Source data
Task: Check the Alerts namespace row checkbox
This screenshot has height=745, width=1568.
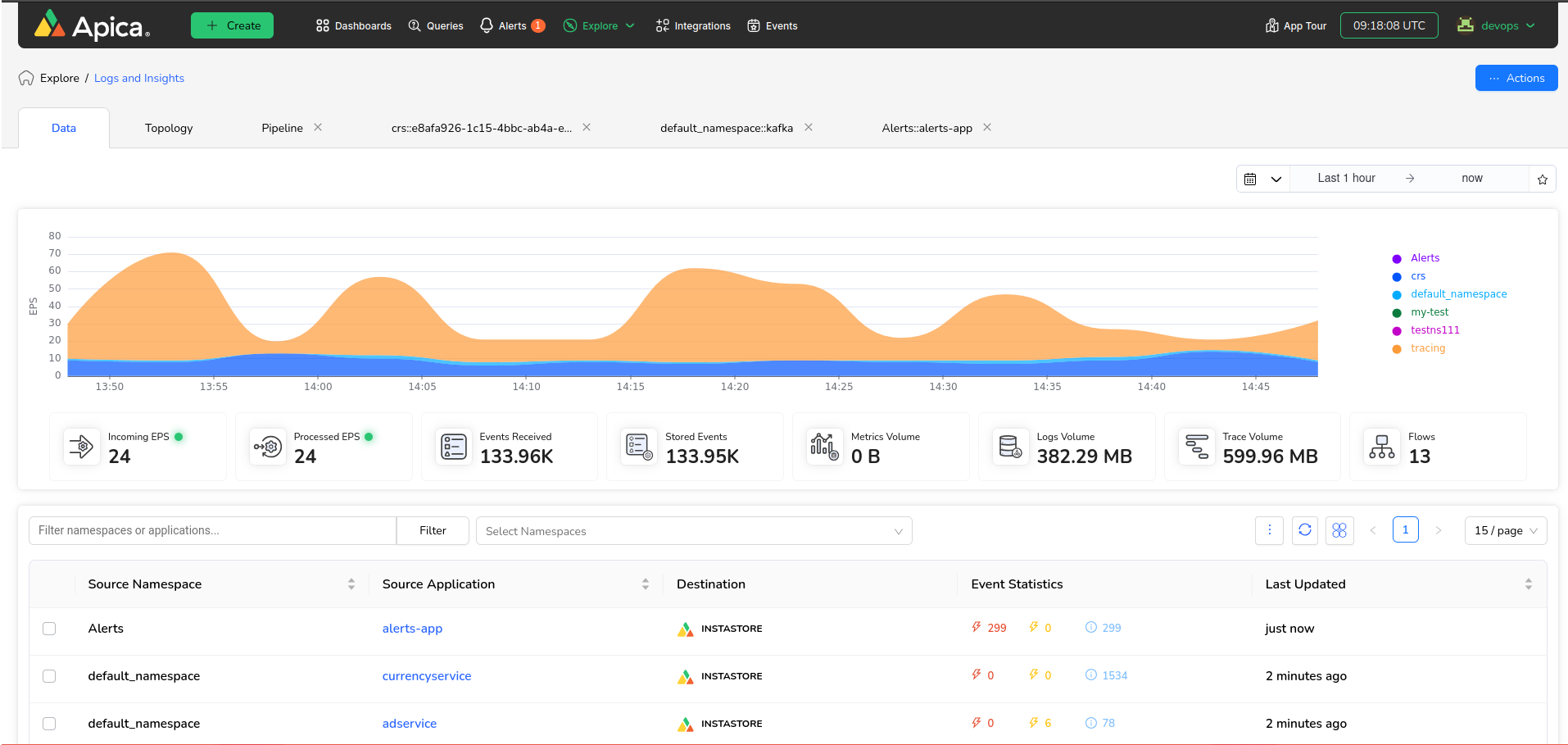Action: coord(49,629)
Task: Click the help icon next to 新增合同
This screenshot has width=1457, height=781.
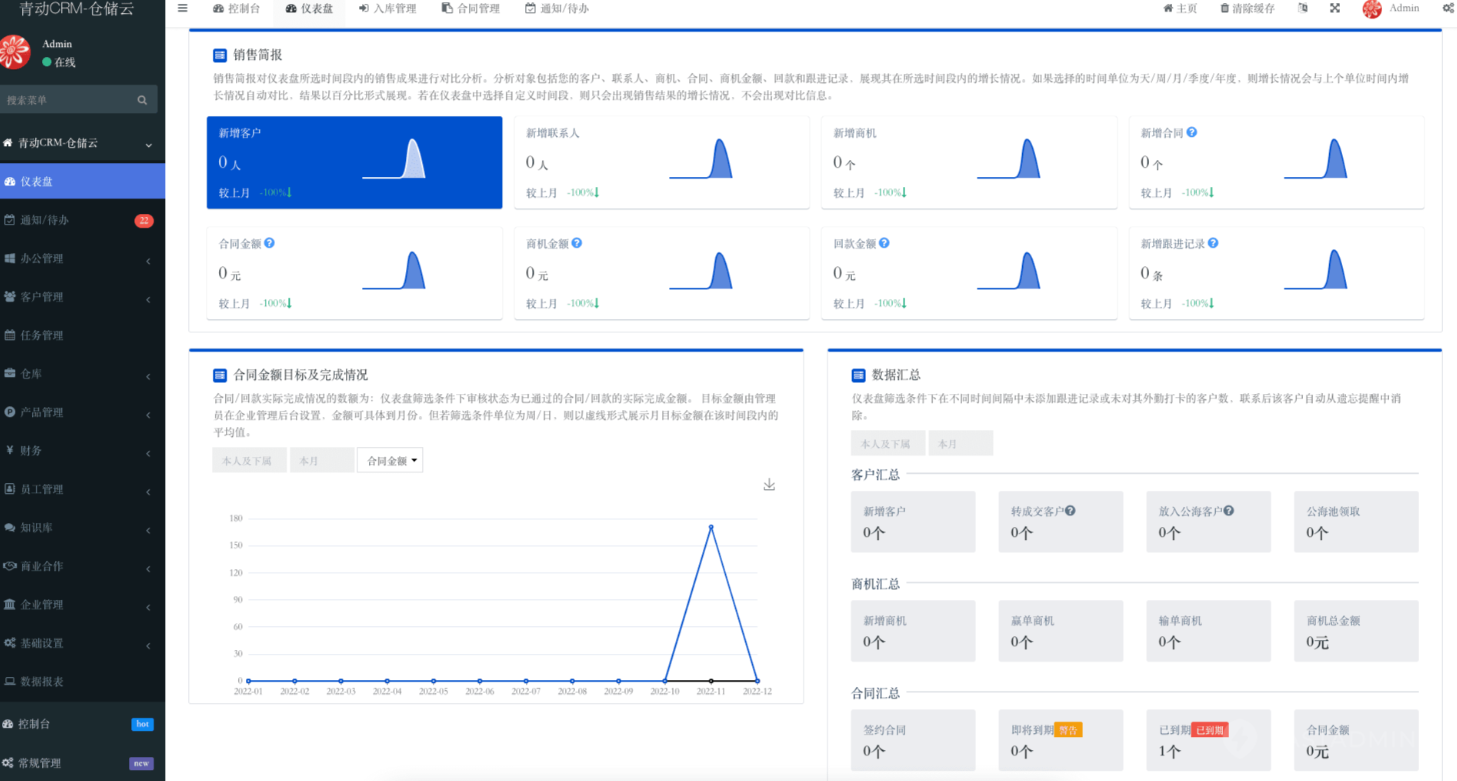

__REQUIRED WORK__
Out of the records above, pull each line containing the word "Task".

__ANSWER__
Task: Check the Alerts namespace row checkbox
Task: Click the help icon next to 新增合同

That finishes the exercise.